Sure, there’s always a bit of awkwardness when talking to someone who I knew from back before (“Hiii — surprise! I’m gay now! Bet you never guessed lol!”). But it’s more than just that. Chris and Amber have never met Sam. What basis would they even have to conclude that what Sam & I have is something worth congratulating us for? How do I say to them — “Look, I was so deeply wrong-headed and alone when you knew me, and I had years of growing up that you never witnessed. And now I’d like to think I’ve gotten enough distance between where I am now and where I was then, and — please don’t think I’m the same aloof, angry, and distant person. I’ve relaxed, at least a bit. I’ve learned things. It’s better now. I am sorry. Also, Sam is great. You’d really like him.”
Anyway. This post was really hard to write. I hope the letter to Chris and Amber isn’t quite as hard. I’m going to give it a try. But first I’m going to sit with these feelings a bit longer. It’s Pride Month, and being “proud” can mean a lot of things, but part of it is recognizing there was a time before — before the sense of pride and gratitude that comes from knowing who you are and where you’re meant to be. That before pride, there can be its opposite. There can be shame. Twenty years is a long time.
Honestly is there any communication forum that’s as instantly triggering and frustrating to use as Facebook Messenger? I don’t know why I fixate on the app itself so much in all of this — the failure to respond is MINE, and it has nothing to do with the app. But somehow.. the app is there in the mix, and the urge to say this is all the app’s fault is a strong one.

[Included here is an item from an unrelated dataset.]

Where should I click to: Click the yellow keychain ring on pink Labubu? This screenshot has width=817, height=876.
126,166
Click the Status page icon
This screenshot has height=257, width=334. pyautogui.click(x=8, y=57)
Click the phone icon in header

Actually, this isn’t true. The old rule of thumb that you have a year to write your wedding thank-you’s is apparently outdated, and the current thinking is that you really only have two months. (?!) I just now learned about this. Shit.
This was honestly damned expensive, but Chris and I both had good scholarships to college and we felt like we could afford it.

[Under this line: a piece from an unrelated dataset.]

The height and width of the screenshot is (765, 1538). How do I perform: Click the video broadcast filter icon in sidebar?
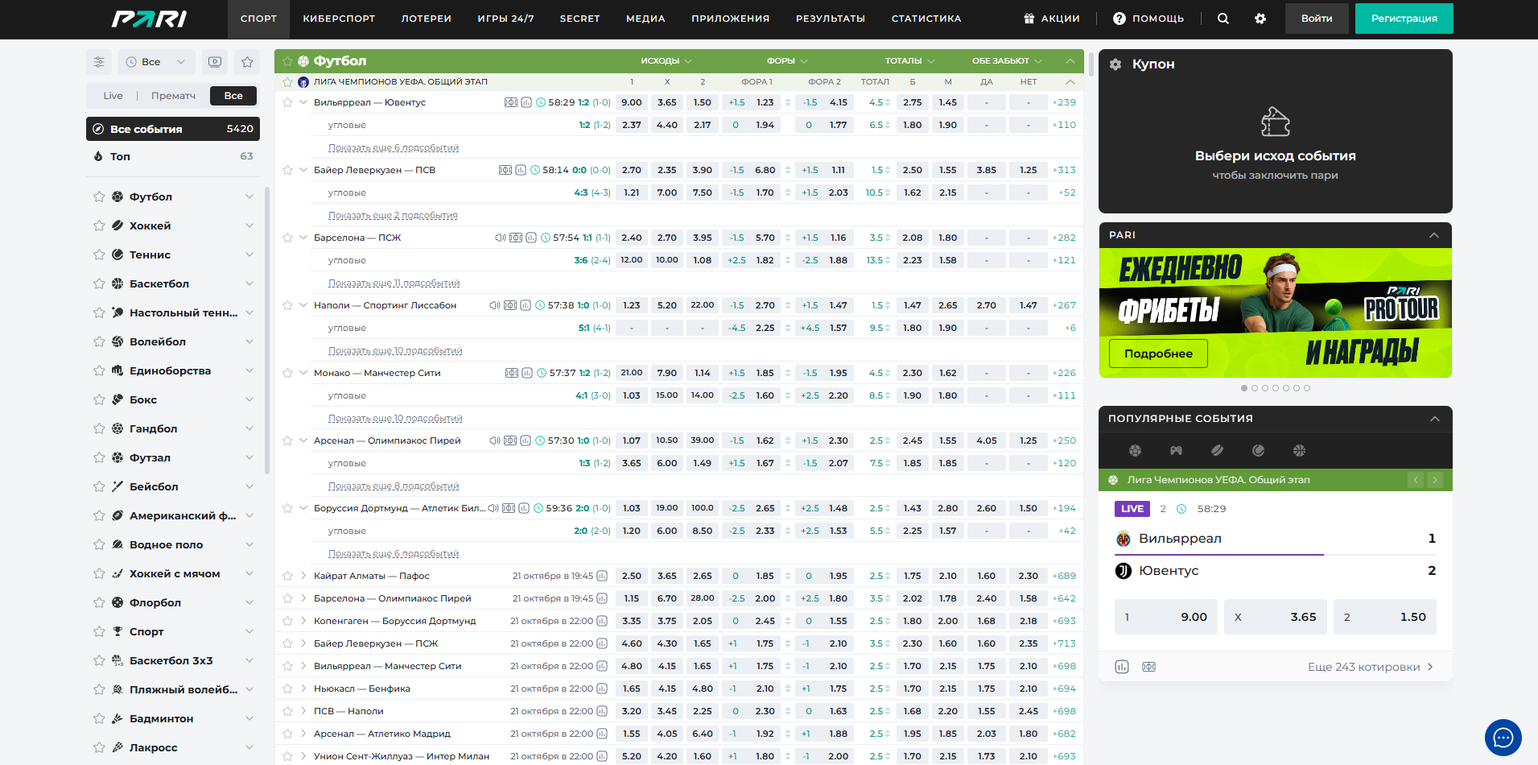point(215,62)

To be sure, Chris was as much to blame for this dynamic as I was. And I have no idea how he feels about it today. I suppose if he had a blog of his own, he could write about it. But I know how I felt, and I know how I contributed to the dysfunction. So I’m writing about that.
This one-bedroom apartment was a true shithole that cost $345 a month, which I absolutely could not afford, but I did it anyway just to be out on my own and not have roommates.

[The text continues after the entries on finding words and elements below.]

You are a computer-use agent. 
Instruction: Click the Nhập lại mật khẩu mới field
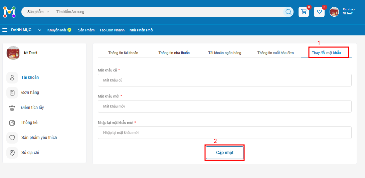[x=224, y=133]
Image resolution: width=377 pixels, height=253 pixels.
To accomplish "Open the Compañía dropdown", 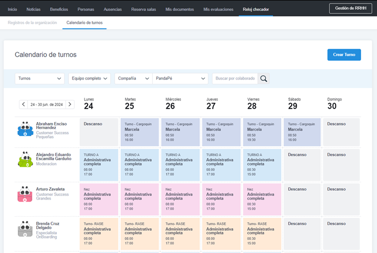I will coord(133,78).
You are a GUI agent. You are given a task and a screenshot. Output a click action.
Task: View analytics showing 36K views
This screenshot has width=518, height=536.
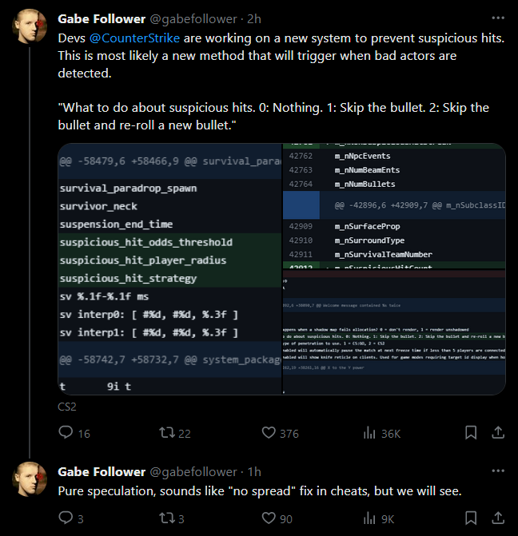(x=370, y=433)
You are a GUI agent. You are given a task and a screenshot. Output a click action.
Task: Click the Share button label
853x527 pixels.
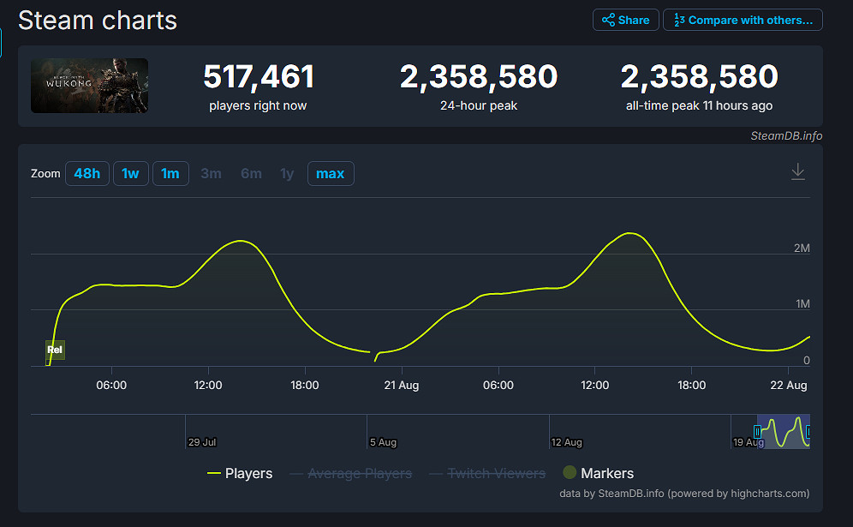point(634,20)
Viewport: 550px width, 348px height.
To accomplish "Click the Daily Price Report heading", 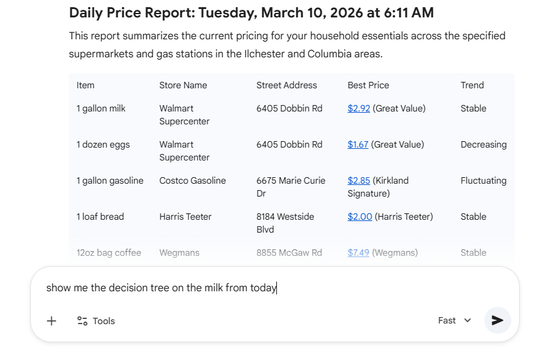I will pos(251,13).
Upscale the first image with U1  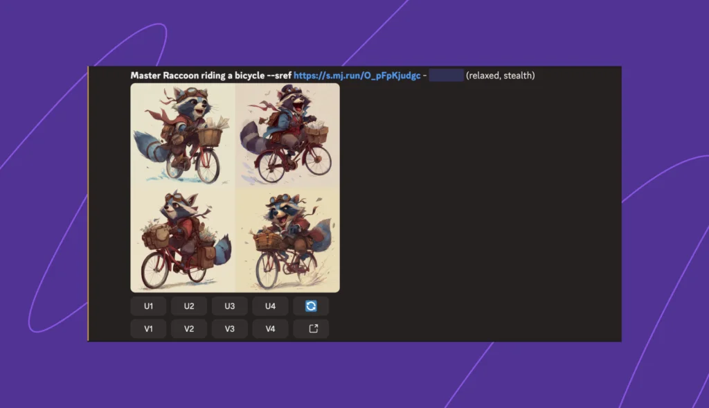coord(148,306)
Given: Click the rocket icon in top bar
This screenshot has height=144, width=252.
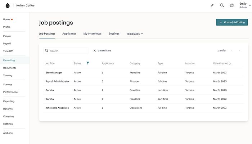Looking at the screenshot, I should (212, 5).
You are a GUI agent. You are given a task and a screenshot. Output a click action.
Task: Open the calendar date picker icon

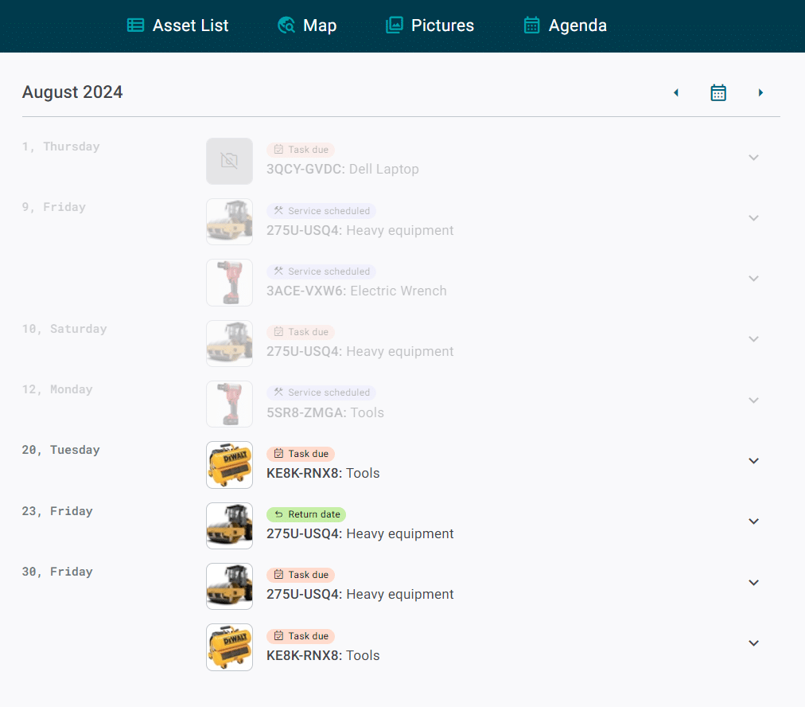click(x=718, y=92)
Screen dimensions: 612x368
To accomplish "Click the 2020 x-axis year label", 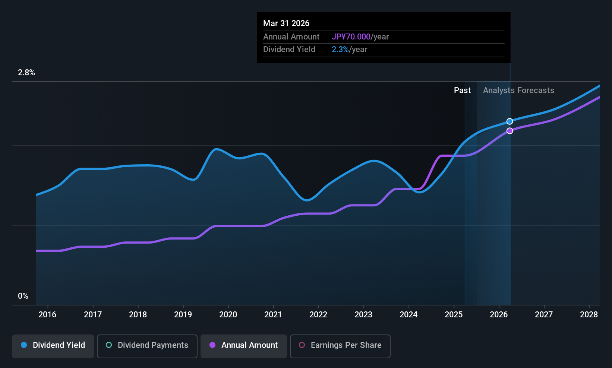I will 228,315.
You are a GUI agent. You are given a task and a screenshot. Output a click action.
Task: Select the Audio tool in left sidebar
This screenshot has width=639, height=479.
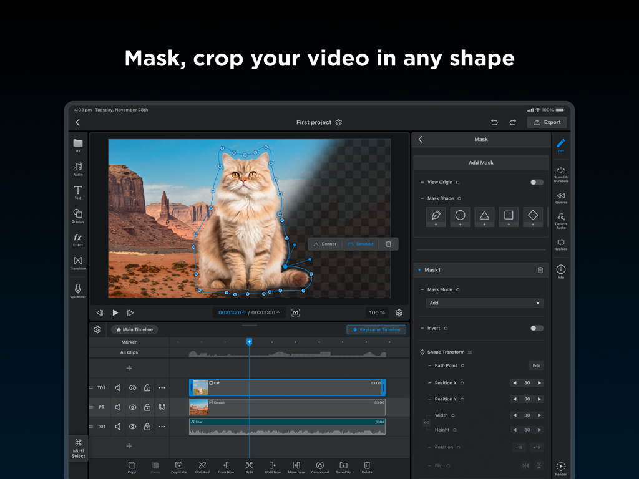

Ugh, the deep, gnawing feeling of self-consciousness that causes us to hesitate instead of reaching out is so relatable. I want to resolve the feeling by somehow magically healing the whole relationship all by myself before I reach out to talk... when of course, reaching out and talking is the way to heal relationship. Sometimes I think of a line from an old hymn, "If you tarry till you're better, you will never come at all."